You find him mostly in his room, the one you'd given him. It's starting to feel less like a prison, where he's borrowed maps of your domain to pore over as if he's hoping he might see them someday. He's collected shells and bones and bits of coral from the sea floor, and he's asked someone to teach him how to read the stitching script in the scrolls. You think to yourself- you wonder- what it could be that's keeping him here when you'd given him the choice of his freedom, when you'd made it plain what you thought of his attempt at saving his people.

You refuse to consider that perhaps he meant what he said, but now you're beginning to doubt yourself. 

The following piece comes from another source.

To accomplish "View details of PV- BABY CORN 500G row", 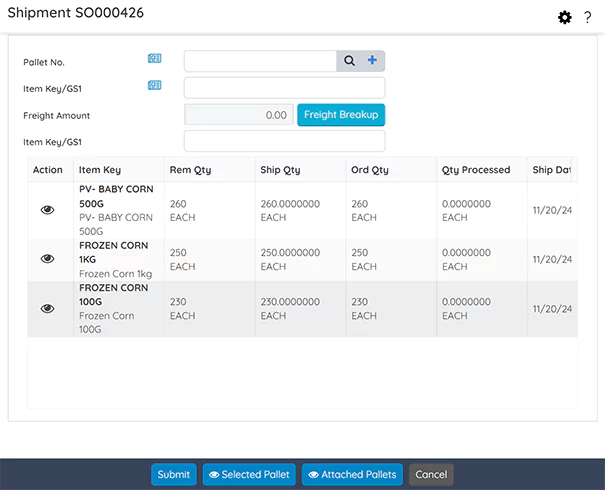I will click(47, 210).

He looks up from the scroll he's trying to study, a child's story, presumably when he hears the ripples against the edge of the tiles as you sink back down. It doesn't matter. He has two months left; plenty of time for a human will to break.

~!~

Two more weeks pass by. He's gone halfway through the time you'd agreed on by now, and it sours your mood whenever you're reminded of it. But you have to commend him on his dedication, bitter as it makes you.

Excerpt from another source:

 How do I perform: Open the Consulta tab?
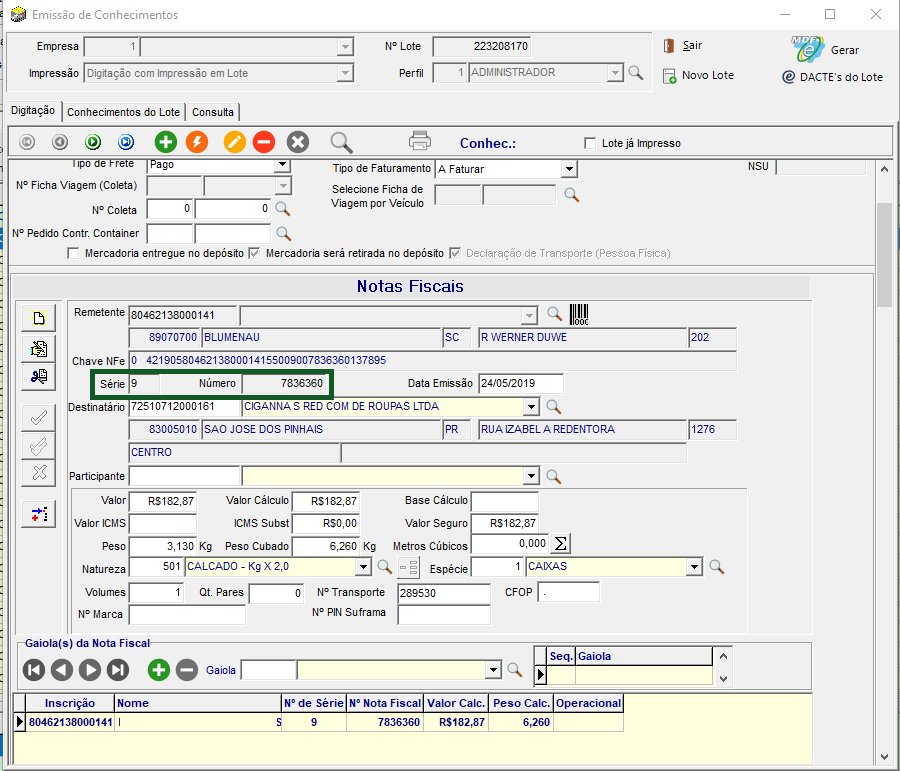[x=213, y=112]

It surprises you when you find he's made some kind of nest in that room of his, and surprises you more when you realize you're starting to think of it as really _his_. He's collected an assortment of garbage, really, but they fascinate him to no end- skeletons now, painstakingly tied together with sea silk, and whole shells and live corals that he keeps on the stairs leading into the water, arrayed like a naturalist's finest specimens.

You admit to yourself that it annoys you, realizing he's befriended a couple of the servants despite barely being able to speak to them. You remind them sternly, when you find them, that he's either going to leave forever or die, and they return to their work in sullen silence, but you notice a number of treasures being strewn about his room next. Human cups fromshipwrecks, coins dredged from the sea floor, even a mirror, thoroughly stained with algae, but whole and surprisingly clear.

You let it pass. You expected reminding him of home might weaken his resolve. You're not sure why you're surprised when he's still there another week later, and you're not sure why your mood darkens further when he smiles at you, bright and blithe with his too-blunt teeth. 

If anything, it's concerning that you don't know. That you don't know means you're not sure how you'll feel when he leaves, or if it comes to it, when you take his heart.

It's starting to feel like that might actually be possible. You can almost feel it, warm and alive between your claws.

~!~

It takes until the sixtieth day for you to admit that he's really determined to do this, and the sixty-fifth to admit that you're worried. Not for him, but for your courtiers and your palace keepers and all the servants he's managed to win over. You can recognize the warmth they regard him with, the younger ones especially. It's common knowledge throughout the court what he's here for and how long he has left, but it's been so long since an outsider had come to the Gate. A land dweller, no less.

It gets to the point that you almost consider sparing him, and sending him back with the boon of your magic regardless of everything.

But neither your pride nor your word can take that, no. It keeps you up while you're coiled in the darkness of your own chambers, watching the moonlight filter through the water. In the distance you can see the light he keeps in his bubble, can vaguely see the silhouette he makes against the luminescent glass as he pores over another map.

You unwind yourself from your cavern. The soft, spongy coral you sleep in just barely stirs with the water as you slither towards the caverns below, the hallway that leads to his room, and as you make your way there your form melts and ripples until you're just about his size. 

There's no sound you make as you rise from the pool hollowed into the edge of his room, but he looks up all the same when your foot makes the first step onto the tile.

"Your Majesty." He nods, and the corner of his mouth tilts up like he's telling a private joke, though not a meanspirited one; supposedly, you're in on it, but you don't feel much like you're in on this joke at all.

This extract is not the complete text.